Monday, August 5, 2013

Good news, bad news



I wrote the following in a letter to my father in 1996. I count it as the  prescience of common sense.

         ******

         I believe that you need to contemplate two dates in history if you are to understand current events in America. The dates are 1989 and 1973; respectively, the good news and the bad news.
         The good news is: in 1989 the Soviet Union collapsed, and the Cold War has been called off. We are no longer on the very edge of nuclear holocaust; we've backed off a bit. Maybe we've going to live after all!
         The bad news is: since 1973 the average American's real wages have been in a gradual but steady decline.
         Both of these events can be traced to one cause; the triumph of global capitalism. Capitalism, hence the Soviet State had to fall; global, hence the American middle class had to shrink.
         In a sense I regard these two dates as linked in a kind of trade-off. Consider the situation before 1973; we, as Americans, had economic security along with nuclear anxiety. The contract seemed to be: eat, drink, and be merry, for tomorrow we fry. (Truly a Faustian bargain, if ever there was one!) Now, in the '90's, we find all guarantees gone; both our guaranteed lives, and our guaranteed deaths. It appears that Faust can reject his pact, if he can stand the consequences.
         So now the bargain seems to be; a 1989 for a 1973. The trouble is that this violates a prime rule of Machiaviellian politics. Machiavielli advised the prince to let the bad news out all at once, and the good news out gradually; thus the people will remember mostly the good, the bad being too great to encompass.
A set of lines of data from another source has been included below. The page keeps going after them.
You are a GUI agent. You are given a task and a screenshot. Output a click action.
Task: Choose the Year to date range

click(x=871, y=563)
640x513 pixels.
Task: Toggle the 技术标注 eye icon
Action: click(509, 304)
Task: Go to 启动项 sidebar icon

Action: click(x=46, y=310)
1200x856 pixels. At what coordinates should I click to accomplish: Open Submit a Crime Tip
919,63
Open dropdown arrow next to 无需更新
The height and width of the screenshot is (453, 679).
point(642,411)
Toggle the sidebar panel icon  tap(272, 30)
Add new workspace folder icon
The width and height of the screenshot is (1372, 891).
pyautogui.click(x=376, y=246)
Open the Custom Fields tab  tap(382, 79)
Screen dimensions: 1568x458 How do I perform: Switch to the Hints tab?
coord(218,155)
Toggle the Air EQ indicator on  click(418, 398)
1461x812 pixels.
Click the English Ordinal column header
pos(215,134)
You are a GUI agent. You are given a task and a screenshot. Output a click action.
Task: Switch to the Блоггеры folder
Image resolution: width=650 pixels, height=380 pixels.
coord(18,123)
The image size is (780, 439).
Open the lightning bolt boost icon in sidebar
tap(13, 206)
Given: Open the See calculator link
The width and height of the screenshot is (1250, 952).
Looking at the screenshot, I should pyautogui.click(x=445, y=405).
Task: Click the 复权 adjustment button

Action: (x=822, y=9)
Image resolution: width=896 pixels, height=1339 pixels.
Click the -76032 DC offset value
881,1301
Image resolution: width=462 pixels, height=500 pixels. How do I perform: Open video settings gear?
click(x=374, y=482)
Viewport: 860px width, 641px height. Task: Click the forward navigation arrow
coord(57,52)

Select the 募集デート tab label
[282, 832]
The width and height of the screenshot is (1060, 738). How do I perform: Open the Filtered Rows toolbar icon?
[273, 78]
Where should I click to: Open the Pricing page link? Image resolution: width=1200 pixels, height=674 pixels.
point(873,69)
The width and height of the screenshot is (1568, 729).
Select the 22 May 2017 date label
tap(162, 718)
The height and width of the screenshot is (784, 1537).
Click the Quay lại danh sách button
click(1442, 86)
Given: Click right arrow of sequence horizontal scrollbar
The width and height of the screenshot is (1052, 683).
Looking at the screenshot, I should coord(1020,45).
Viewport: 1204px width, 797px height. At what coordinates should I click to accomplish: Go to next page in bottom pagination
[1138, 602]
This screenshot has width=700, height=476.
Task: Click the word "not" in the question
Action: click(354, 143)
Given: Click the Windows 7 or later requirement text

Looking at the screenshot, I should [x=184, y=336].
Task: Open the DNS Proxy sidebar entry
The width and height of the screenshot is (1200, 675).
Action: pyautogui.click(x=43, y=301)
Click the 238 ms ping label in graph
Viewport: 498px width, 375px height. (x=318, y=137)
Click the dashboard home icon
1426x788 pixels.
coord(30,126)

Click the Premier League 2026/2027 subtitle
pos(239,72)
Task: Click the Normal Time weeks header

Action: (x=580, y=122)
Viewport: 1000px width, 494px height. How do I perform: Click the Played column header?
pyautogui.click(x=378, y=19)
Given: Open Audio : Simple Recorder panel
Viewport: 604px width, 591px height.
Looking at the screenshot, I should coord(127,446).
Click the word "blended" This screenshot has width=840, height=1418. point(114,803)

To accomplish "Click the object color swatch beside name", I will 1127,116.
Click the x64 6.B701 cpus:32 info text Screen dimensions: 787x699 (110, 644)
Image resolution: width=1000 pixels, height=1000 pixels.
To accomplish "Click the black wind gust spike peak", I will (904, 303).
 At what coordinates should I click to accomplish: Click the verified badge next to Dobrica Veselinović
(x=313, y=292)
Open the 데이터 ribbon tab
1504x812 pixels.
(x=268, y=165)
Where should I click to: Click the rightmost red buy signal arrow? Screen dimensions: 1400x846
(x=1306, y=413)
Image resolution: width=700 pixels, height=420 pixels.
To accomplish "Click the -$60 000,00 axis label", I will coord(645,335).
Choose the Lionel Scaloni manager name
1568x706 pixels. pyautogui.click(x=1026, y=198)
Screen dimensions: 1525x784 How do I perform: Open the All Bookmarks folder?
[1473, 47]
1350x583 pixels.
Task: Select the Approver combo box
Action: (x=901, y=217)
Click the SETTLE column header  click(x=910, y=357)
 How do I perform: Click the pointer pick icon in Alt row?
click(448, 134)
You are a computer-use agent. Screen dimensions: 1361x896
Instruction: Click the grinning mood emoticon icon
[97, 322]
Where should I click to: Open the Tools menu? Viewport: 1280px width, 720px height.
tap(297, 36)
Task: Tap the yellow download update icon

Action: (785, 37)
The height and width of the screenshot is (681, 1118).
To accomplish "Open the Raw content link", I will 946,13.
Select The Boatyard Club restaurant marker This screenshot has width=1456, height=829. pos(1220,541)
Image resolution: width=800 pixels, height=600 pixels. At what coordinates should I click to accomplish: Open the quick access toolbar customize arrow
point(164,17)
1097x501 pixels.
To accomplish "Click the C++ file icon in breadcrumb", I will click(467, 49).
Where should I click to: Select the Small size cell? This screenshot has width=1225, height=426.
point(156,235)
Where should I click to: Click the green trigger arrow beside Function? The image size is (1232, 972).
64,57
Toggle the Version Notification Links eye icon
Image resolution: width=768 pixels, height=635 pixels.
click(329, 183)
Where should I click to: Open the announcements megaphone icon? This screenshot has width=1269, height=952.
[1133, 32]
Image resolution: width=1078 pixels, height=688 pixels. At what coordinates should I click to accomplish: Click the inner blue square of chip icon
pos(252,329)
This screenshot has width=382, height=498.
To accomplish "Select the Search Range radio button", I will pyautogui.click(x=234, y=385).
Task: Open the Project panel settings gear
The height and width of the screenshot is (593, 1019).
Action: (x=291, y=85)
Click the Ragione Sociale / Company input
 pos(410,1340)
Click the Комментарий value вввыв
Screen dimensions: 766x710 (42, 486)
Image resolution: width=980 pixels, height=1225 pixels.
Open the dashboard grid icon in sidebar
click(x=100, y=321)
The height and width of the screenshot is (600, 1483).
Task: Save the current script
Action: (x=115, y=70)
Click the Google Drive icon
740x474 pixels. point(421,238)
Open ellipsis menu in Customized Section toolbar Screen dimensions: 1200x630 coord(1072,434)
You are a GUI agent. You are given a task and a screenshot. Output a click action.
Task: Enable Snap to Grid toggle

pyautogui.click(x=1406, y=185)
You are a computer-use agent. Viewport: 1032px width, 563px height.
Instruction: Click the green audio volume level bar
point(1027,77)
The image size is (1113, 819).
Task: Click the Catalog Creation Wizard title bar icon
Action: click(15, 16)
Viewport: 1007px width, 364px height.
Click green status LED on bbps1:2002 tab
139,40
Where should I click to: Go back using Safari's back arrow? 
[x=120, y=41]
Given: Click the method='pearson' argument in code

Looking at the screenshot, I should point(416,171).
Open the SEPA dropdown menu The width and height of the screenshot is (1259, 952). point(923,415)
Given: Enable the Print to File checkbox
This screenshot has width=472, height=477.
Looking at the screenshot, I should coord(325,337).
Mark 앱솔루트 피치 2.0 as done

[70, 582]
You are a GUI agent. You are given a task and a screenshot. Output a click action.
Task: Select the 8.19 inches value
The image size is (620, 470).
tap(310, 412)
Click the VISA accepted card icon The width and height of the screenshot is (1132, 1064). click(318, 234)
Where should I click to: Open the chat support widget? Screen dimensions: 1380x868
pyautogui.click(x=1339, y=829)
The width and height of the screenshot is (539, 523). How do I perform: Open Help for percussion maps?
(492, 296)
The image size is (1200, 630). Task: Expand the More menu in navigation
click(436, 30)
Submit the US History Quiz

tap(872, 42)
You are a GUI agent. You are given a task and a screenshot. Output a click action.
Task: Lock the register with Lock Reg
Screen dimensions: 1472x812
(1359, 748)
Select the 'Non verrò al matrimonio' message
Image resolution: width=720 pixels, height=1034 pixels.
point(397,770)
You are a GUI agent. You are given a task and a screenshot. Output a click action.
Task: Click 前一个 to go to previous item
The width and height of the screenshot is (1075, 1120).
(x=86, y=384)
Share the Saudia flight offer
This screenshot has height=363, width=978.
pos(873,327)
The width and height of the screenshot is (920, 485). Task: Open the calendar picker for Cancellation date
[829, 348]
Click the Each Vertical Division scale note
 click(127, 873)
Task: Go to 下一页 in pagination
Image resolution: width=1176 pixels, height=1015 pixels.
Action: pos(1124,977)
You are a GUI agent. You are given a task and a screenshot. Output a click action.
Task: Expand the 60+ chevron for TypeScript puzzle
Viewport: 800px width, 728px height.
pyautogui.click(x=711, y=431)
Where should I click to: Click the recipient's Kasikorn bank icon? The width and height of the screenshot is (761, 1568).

This sound advice has been defied by our plutocratic masters; they have let the good news out in one huge disorienting burst (1989) and the bad news out with grinding slowness (1973-?). I therefore (regretfully) predict political instability in the 21st century.
         Plato, at the end of his Republic, described how his ideal Utopia degenerated. At one step a generation of "timocrats"  (honor-bound men) gave way to "oligarchs" (money-driven men). That describes the present scene well, I think.
         My own prediction is that the 21st Century will be the Century of the Global Market, just as the 20th has been the Century of the National State. In the end the Market shall disgrace itself as thoroughly as both Church and State have. None of those three is, by itself, capable of creating a society fit for human habitation.